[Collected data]

== Segment start ==

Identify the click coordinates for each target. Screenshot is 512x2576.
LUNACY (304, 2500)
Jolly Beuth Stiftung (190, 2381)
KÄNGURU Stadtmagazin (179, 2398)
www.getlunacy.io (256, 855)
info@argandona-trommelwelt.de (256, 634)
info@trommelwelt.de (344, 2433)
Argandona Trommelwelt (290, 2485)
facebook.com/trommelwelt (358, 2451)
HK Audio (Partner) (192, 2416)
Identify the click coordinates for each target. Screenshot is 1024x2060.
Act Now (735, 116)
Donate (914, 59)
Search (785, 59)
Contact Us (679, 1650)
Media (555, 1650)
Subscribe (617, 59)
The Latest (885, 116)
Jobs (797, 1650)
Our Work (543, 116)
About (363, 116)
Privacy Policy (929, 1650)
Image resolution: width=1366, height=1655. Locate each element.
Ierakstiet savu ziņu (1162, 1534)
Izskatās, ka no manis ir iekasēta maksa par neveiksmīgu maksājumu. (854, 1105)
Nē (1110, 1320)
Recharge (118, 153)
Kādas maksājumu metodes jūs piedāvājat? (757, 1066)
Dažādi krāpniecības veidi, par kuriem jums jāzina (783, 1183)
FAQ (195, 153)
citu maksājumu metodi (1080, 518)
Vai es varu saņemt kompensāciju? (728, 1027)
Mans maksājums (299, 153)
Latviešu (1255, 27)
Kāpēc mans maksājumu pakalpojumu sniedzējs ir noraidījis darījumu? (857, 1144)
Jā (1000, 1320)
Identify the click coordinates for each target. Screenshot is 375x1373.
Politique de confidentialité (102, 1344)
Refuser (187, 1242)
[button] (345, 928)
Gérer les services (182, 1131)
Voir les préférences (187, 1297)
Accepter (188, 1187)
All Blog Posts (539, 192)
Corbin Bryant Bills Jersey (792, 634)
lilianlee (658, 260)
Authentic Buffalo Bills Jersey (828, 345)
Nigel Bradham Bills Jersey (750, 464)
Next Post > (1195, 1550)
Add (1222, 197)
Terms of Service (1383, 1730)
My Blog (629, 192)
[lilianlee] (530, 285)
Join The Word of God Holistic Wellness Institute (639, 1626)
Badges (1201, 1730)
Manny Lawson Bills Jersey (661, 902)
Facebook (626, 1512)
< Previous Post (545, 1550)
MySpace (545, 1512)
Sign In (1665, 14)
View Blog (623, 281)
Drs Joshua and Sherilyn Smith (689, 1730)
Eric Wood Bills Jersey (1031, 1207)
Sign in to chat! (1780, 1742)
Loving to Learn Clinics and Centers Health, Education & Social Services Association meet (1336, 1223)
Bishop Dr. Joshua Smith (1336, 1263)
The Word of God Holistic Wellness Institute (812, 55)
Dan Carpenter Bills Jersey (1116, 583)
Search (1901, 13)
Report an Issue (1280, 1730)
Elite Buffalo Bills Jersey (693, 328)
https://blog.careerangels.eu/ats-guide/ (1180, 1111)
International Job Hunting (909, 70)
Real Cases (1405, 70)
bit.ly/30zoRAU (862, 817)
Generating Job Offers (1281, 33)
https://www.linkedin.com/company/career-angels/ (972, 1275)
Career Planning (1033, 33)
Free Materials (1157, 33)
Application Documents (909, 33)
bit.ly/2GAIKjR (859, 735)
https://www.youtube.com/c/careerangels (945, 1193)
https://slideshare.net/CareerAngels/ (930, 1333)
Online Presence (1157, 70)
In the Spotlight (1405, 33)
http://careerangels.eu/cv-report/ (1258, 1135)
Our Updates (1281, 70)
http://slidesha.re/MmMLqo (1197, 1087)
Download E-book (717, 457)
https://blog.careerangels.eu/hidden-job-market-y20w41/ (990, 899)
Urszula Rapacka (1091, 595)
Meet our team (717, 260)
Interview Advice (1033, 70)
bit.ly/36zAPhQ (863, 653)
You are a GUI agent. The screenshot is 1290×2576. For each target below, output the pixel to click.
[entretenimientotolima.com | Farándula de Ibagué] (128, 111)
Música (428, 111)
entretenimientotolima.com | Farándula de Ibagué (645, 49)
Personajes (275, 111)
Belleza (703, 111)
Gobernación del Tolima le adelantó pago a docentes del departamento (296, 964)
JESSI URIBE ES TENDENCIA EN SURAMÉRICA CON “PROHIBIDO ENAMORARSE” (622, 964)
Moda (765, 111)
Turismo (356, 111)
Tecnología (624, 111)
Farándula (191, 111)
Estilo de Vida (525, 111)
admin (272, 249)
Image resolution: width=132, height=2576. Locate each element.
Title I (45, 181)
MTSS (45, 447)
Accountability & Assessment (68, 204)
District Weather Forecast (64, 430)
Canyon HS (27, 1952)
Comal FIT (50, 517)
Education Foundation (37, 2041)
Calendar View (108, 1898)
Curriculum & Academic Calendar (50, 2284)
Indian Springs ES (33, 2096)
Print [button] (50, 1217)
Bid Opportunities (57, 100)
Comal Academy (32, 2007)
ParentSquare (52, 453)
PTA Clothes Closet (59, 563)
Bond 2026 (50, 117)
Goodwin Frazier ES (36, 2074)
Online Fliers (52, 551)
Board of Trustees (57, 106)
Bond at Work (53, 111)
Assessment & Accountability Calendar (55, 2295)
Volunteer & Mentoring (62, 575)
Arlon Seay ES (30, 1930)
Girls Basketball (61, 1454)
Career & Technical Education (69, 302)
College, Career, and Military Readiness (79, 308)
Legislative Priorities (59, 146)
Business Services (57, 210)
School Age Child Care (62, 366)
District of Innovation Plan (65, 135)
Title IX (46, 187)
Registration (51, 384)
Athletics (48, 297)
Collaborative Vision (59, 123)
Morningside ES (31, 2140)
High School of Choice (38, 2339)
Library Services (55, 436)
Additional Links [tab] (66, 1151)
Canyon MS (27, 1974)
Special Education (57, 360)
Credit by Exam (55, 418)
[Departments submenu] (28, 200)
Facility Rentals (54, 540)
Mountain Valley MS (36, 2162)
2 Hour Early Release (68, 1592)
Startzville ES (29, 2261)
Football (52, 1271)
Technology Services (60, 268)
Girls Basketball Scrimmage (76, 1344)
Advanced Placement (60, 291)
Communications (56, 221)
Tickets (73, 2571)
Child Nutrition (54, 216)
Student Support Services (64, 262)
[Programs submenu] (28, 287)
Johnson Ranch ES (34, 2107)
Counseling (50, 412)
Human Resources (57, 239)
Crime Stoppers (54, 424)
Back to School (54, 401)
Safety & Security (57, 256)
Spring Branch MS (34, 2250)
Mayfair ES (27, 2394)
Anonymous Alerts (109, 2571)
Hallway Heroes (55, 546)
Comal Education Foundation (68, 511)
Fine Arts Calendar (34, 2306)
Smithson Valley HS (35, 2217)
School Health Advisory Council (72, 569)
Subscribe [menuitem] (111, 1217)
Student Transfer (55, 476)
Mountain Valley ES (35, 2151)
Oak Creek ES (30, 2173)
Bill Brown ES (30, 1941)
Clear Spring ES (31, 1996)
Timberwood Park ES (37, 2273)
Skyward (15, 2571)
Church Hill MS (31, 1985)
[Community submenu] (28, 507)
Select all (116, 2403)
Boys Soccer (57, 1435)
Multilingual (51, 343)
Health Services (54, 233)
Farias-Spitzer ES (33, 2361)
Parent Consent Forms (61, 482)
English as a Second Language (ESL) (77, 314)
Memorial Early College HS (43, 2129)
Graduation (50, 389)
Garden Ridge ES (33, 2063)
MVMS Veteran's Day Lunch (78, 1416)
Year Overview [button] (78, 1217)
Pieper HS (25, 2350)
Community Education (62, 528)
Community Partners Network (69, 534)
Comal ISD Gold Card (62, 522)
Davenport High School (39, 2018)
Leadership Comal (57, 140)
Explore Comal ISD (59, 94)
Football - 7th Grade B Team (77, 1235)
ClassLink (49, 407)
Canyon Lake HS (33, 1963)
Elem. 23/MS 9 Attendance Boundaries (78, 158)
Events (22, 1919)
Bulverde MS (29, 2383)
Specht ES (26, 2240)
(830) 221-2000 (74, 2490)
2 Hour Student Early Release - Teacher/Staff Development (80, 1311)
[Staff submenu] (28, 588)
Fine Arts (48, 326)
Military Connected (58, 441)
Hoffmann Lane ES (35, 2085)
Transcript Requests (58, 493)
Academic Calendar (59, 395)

== Segment end ==

Exercise details:
Copy out the data above word for word, starting at its first line and ending with the line that contains "Contact Us (679, 1650)".

The completed task:
Identify the click coordinates for each target. Screenshot is 512x2576.
LUNACY (304, 2500)
Jolly Beuth Stiftung (190, 2381)
KÄNGURU Stadtmagazin (179, 2398)
www.getlunacy.io (256, 855)
info@argandona-trommelwelt.de (256, 634)
info@trommelwelt.de (344, 2433)
Argandona Trommelwelt (290, 2485)
facebook.com/trommelwelt (358, 2451)
HK Audio (Partner) (192, 2416)
Identify the click coordinates for each target. Screenshot is 1024x2060.
Act Now (735, 116)
Donate (914, 59)
Search (785, 59)
Contact Us (679, 1650)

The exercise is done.